**The input**
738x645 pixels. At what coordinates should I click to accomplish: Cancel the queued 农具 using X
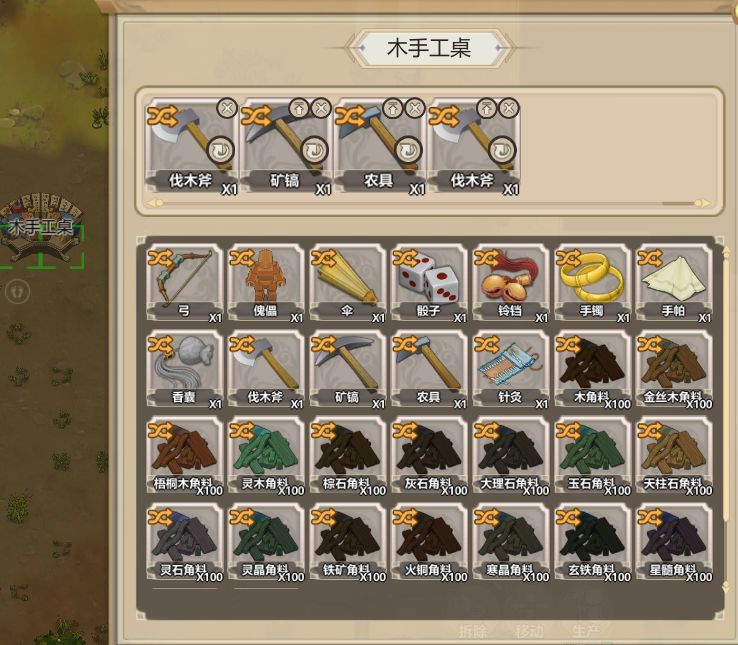click(415, 108)
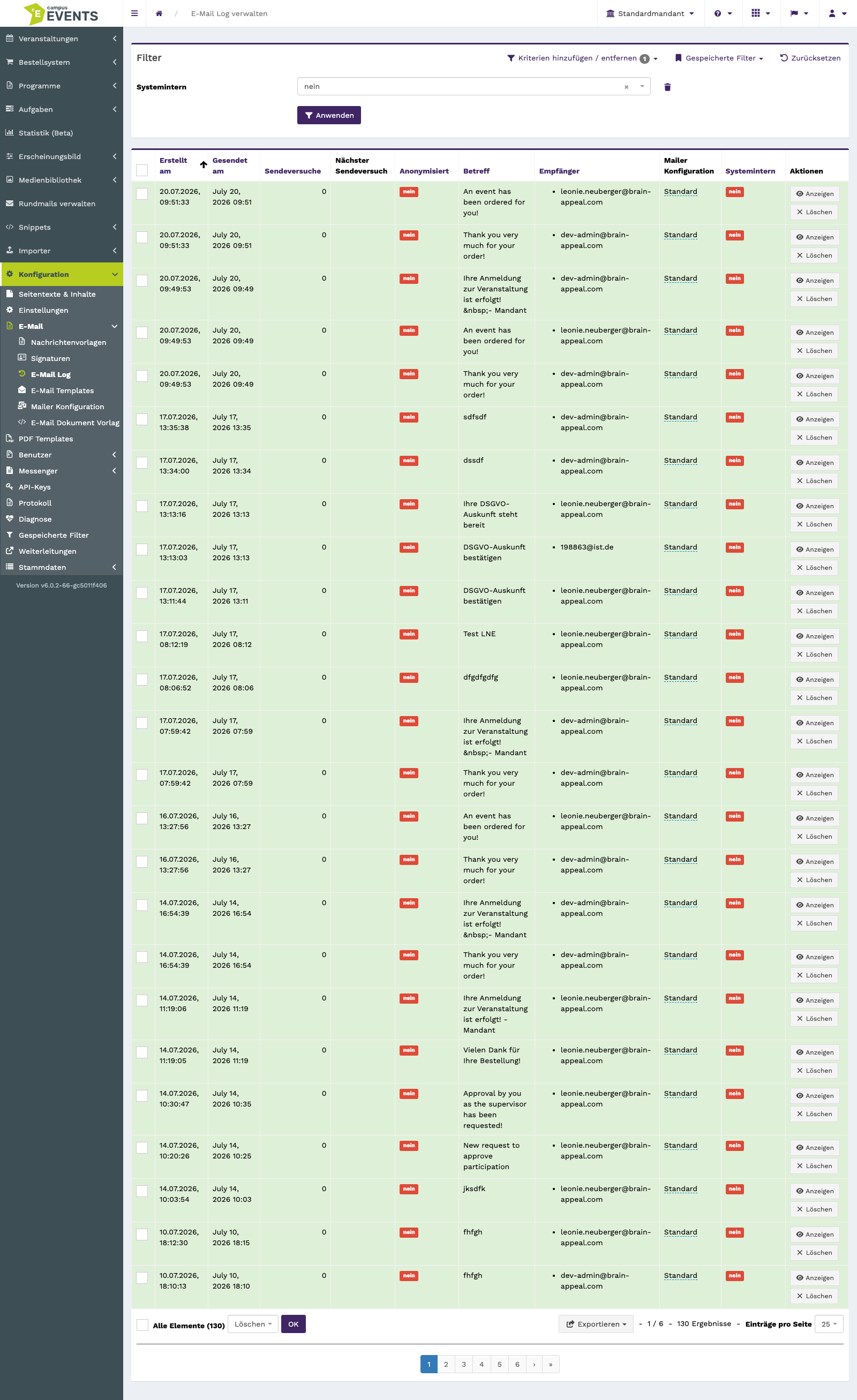857x1400 pixels.
Task: Open the apps grid menu
Action: point(761,13)
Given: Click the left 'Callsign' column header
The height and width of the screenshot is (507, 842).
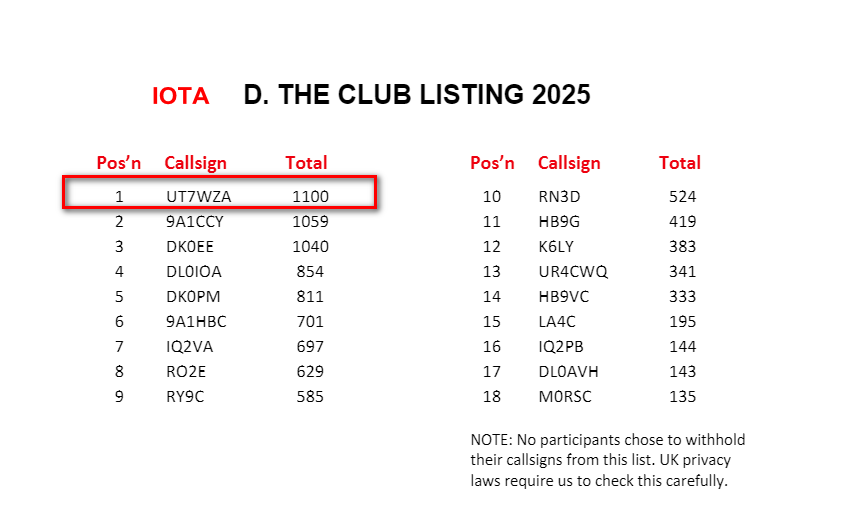Looking at the screenshot, I should pos(195,163).
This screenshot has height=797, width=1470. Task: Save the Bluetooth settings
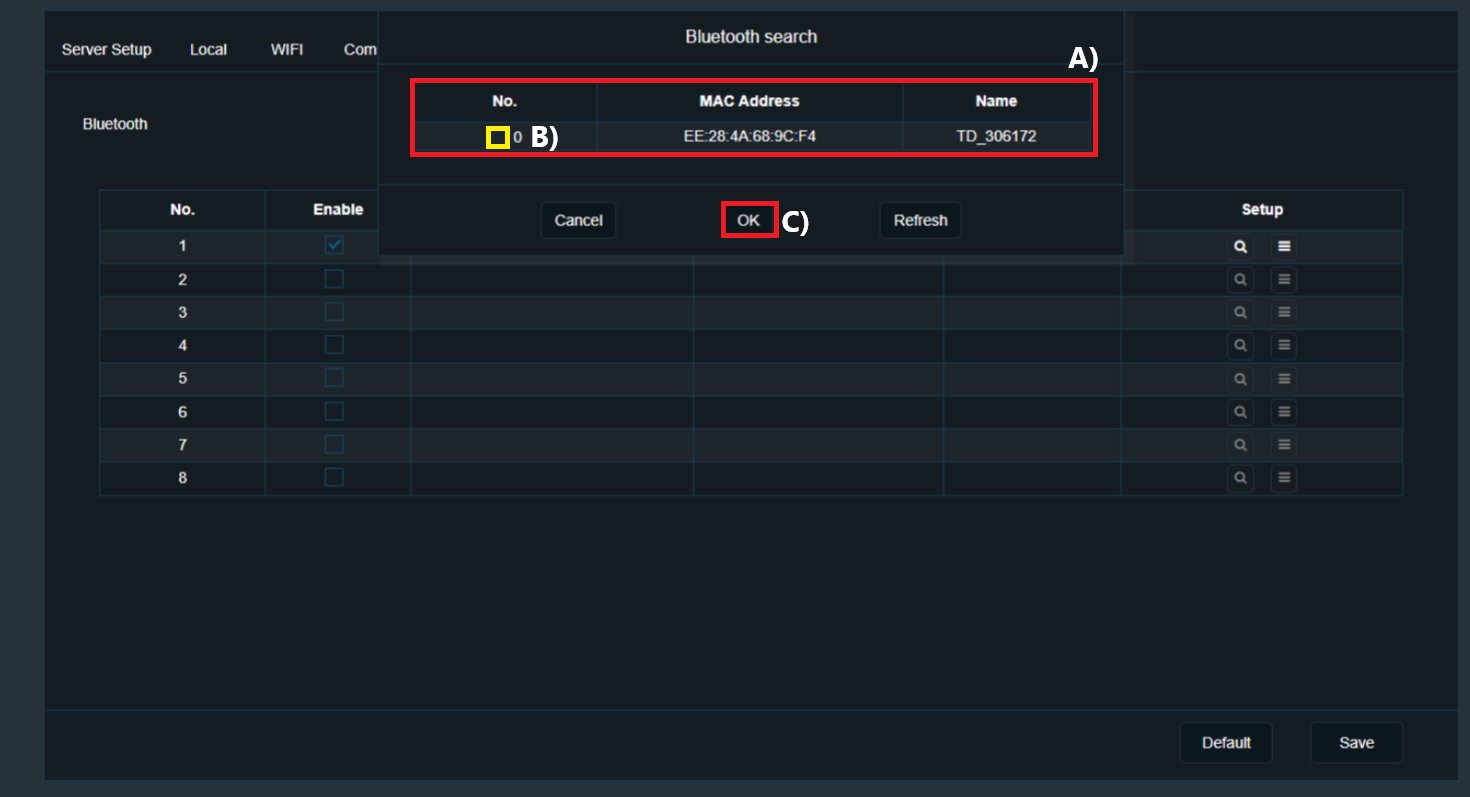click(x=1356, y=743)
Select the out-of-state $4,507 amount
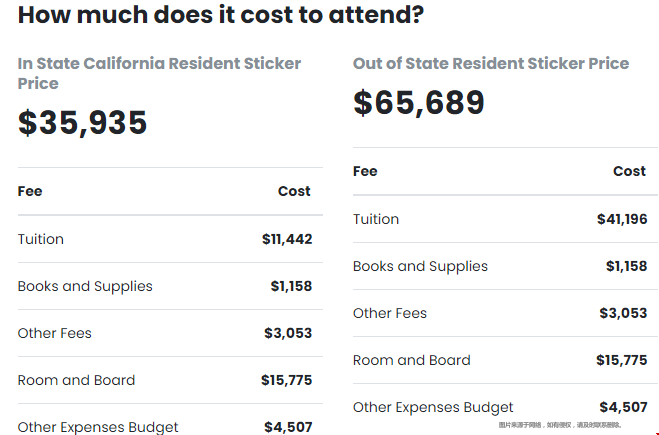 pyautogui.click(x=623, y=407)
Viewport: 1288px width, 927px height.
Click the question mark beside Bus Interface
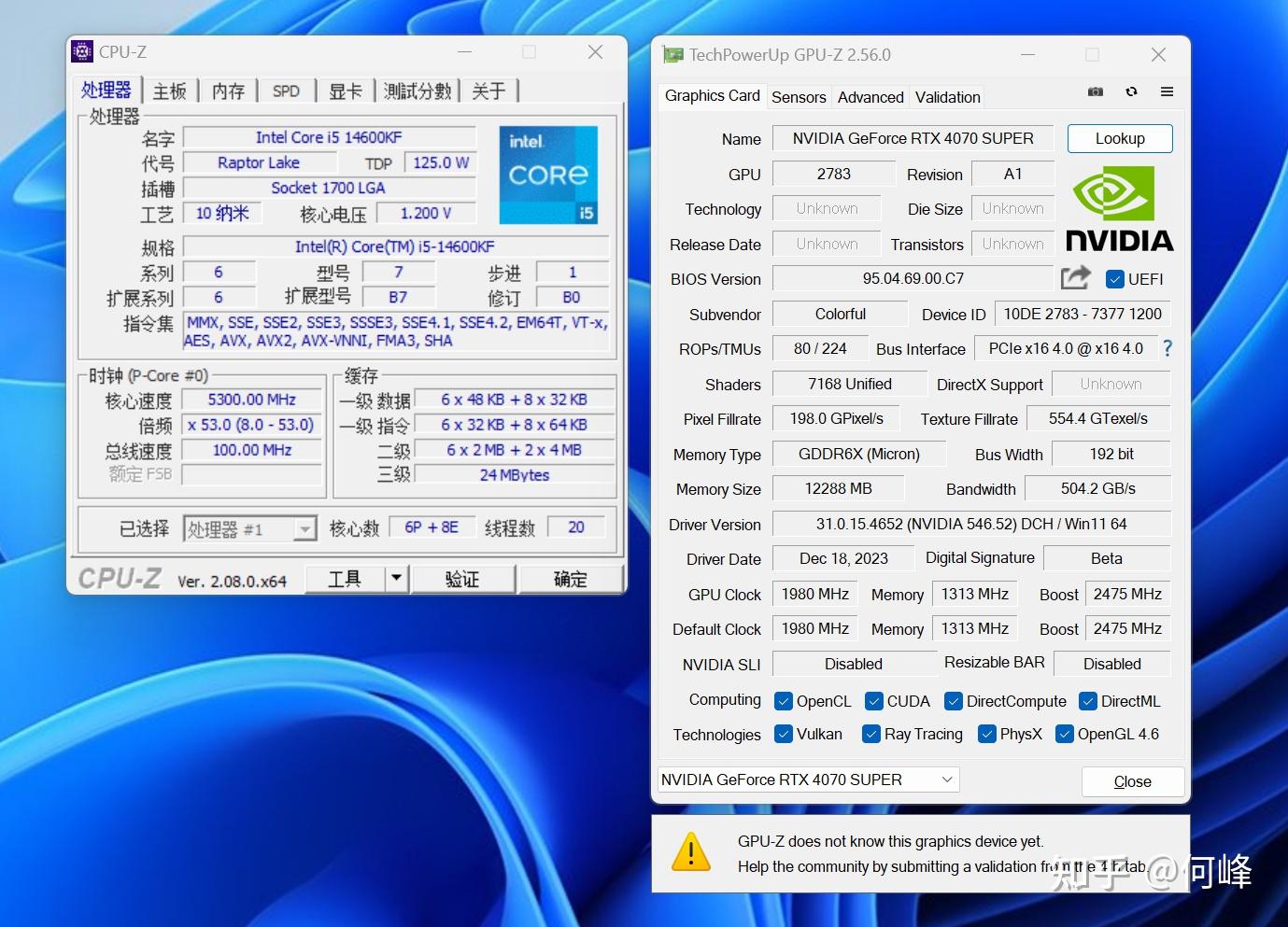(1168, 347)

**The problem**
Starting with the line with "Viewport: 1288px width, 927px height." and going on through the end of the material, write those lines again with "question mark" swapped for "info icon" and nothing else changed. Leave out the pictures.

**Expected answer**
Viewport: 1288px width, 927px height.
Click the info icon beside Bus Interface
(1168, 347)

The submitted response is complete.